Task to complete:
Below are records to transcribe exactly, without their pictures.

Data for processing:
* * * * *

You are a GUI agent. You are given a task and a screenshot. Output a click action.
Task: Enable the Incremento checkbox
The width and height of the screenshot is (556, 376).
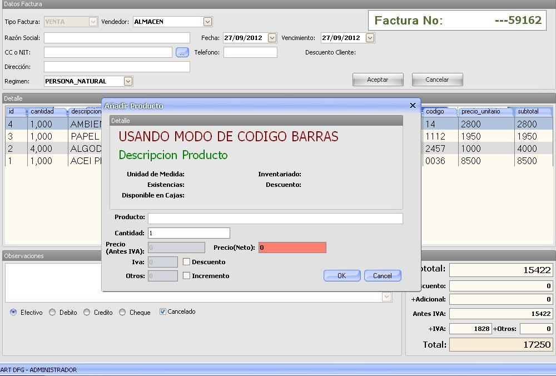pyautogui.click(x=187, y=275)
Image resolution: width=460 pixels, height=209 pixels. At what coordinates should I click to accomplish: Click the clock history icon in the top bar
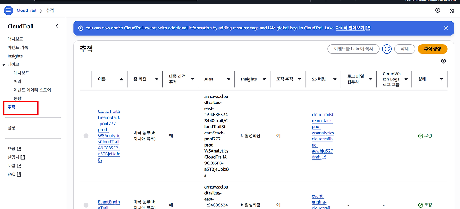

* * * * *

Response area:
You are a GUI agent. You are given a task and a screenshot. Output a click action.
Task: Enable the Incremento checkbox
The width and height of the screenshot is (556, 376).
pyautogui.click(x=187, y=275)
Image resolution: width=460 pixels, height=209 pixels. At what coordinates should I click to accomplish: Click the clock history icon in the top bar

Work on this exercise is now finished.